*** Information Section Begins ***
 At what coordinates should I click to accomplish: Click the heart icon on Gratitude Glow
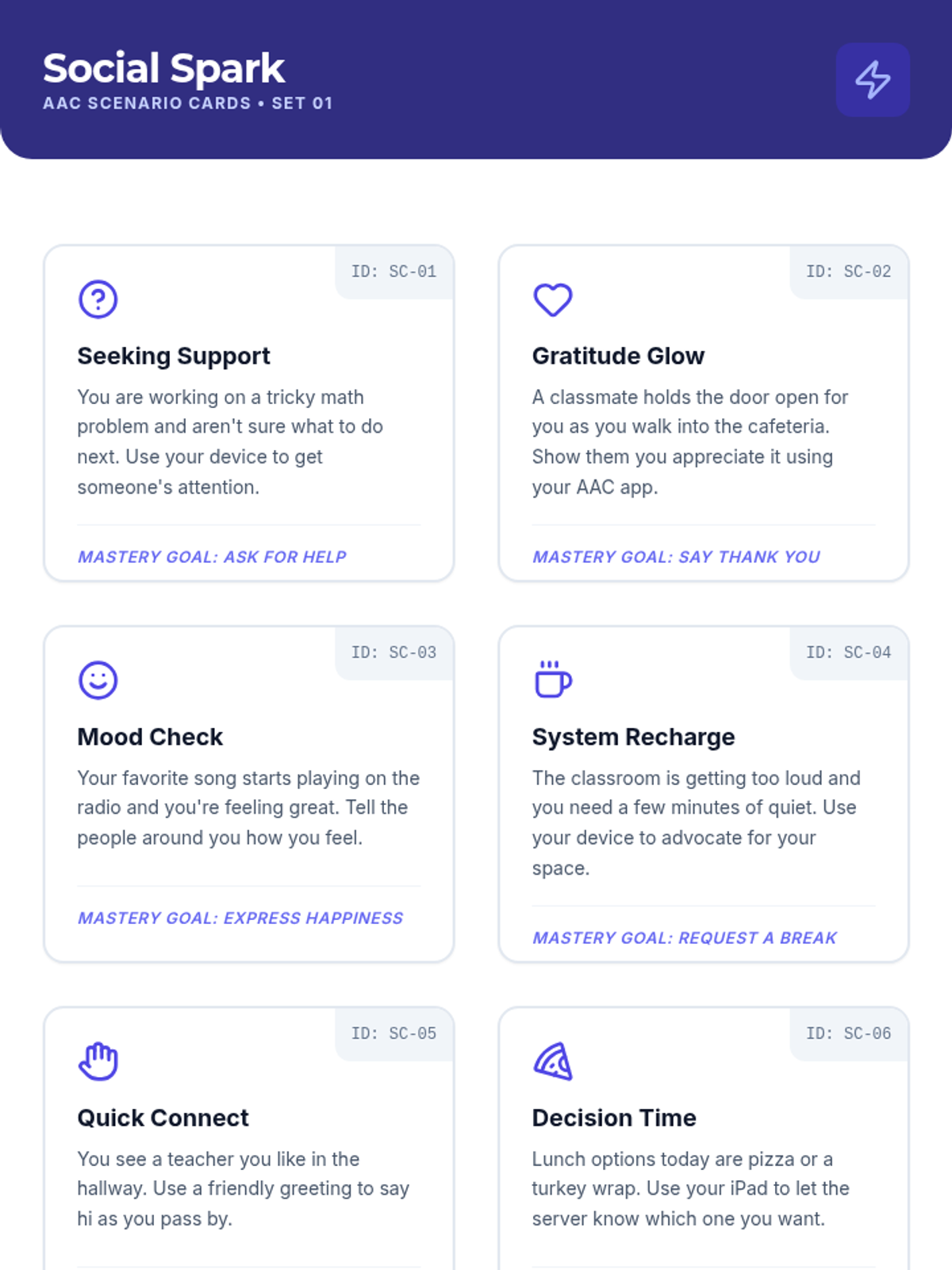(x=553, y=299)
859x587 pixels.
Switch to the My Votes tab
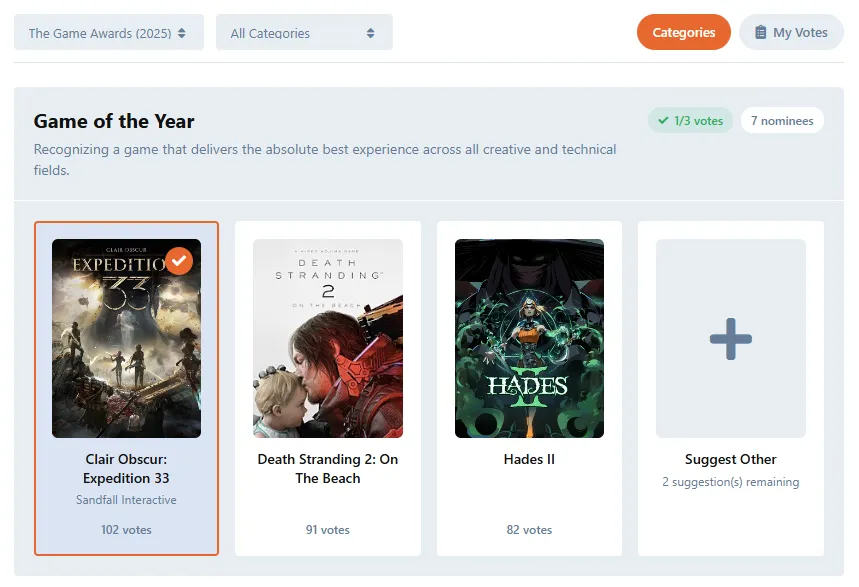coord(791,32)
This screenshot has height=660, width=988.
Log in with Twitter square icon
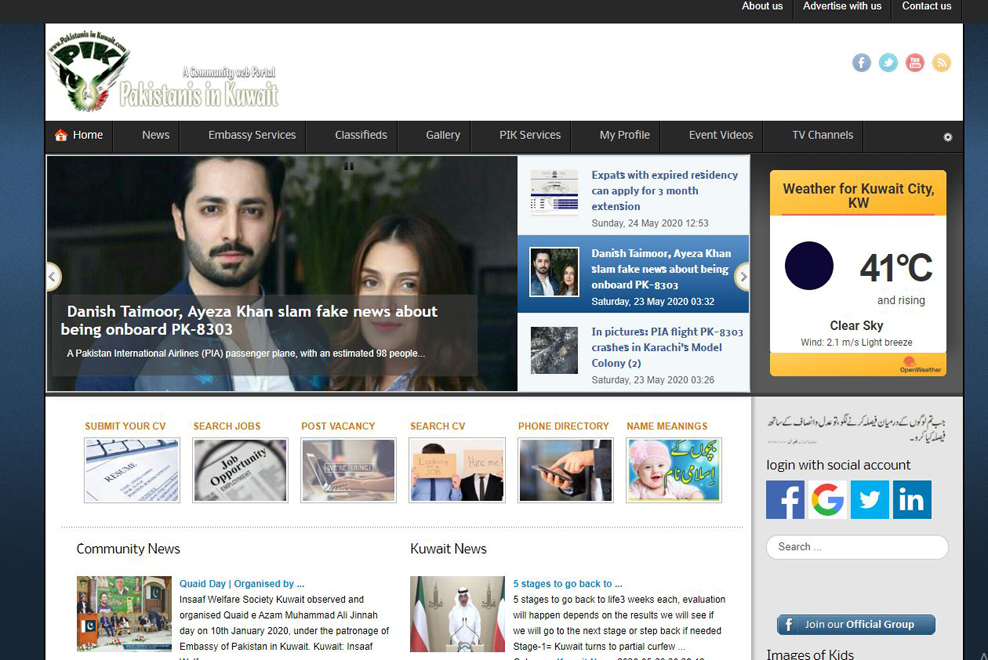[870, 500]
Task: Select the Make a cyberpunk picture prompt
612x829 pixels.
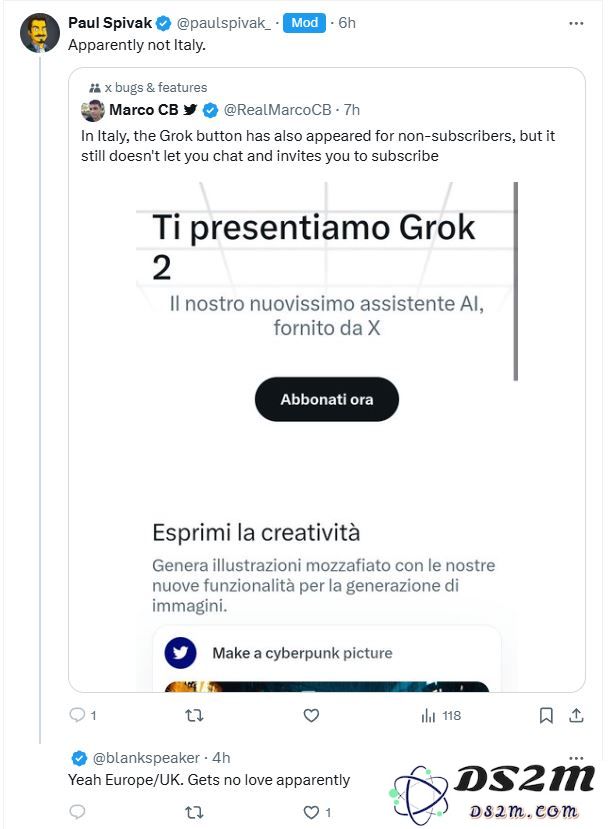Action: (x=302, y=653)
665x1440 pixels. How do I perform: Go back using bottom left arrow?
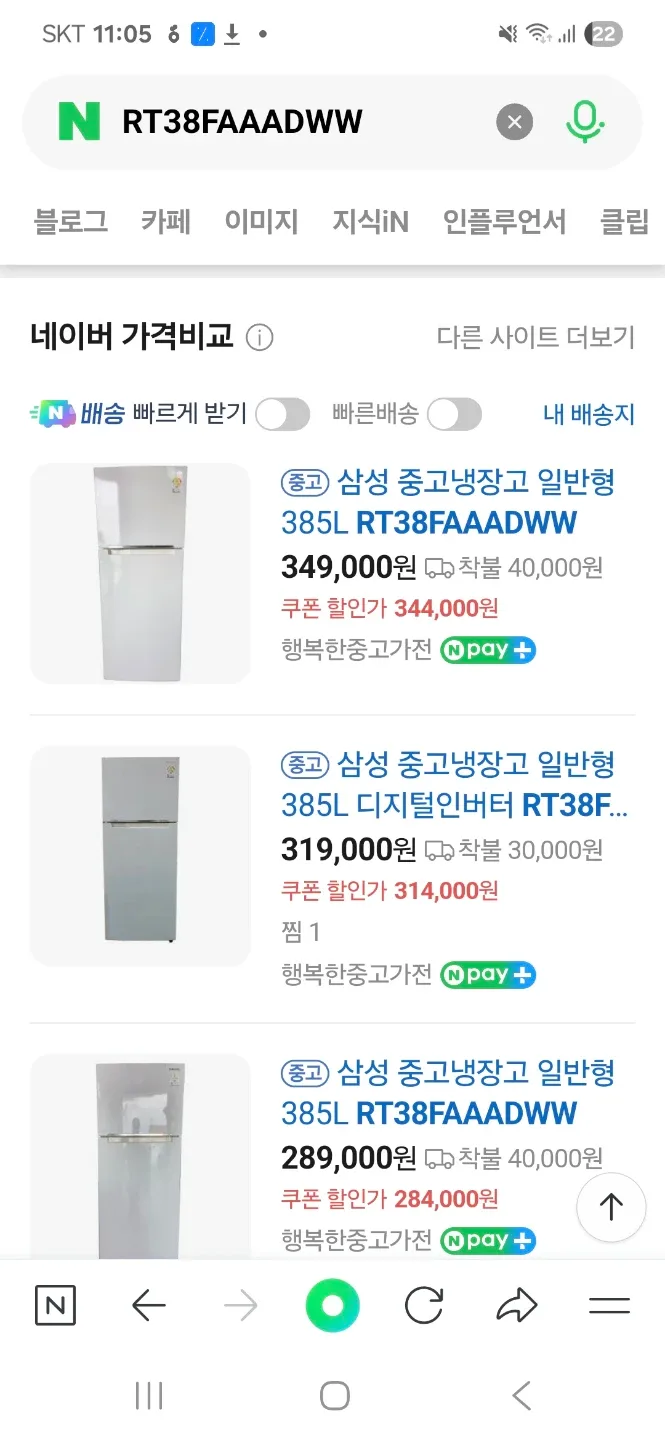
*** Information Section Ends ***
# [Work required]
Transcribe the entries above verbatim, omitting their pictures.

# [Exercise solution]
 At what coordinates should I click to accomplish: Click the heart icon on Gratitude Glow
(x=553, y=299)
859x587 pixels.
Switch to the My Votes tab
coord(791,32)
This screenshot has height=660, width=988.
Log in with Twitter square icon
[870, 500]
Task: Select the Make a cyberpunk picture prompt
612x829 pixels.
Action: (x=302, y=653)
665x1440 pixels. How do I perform: Go back using bottom left arrow?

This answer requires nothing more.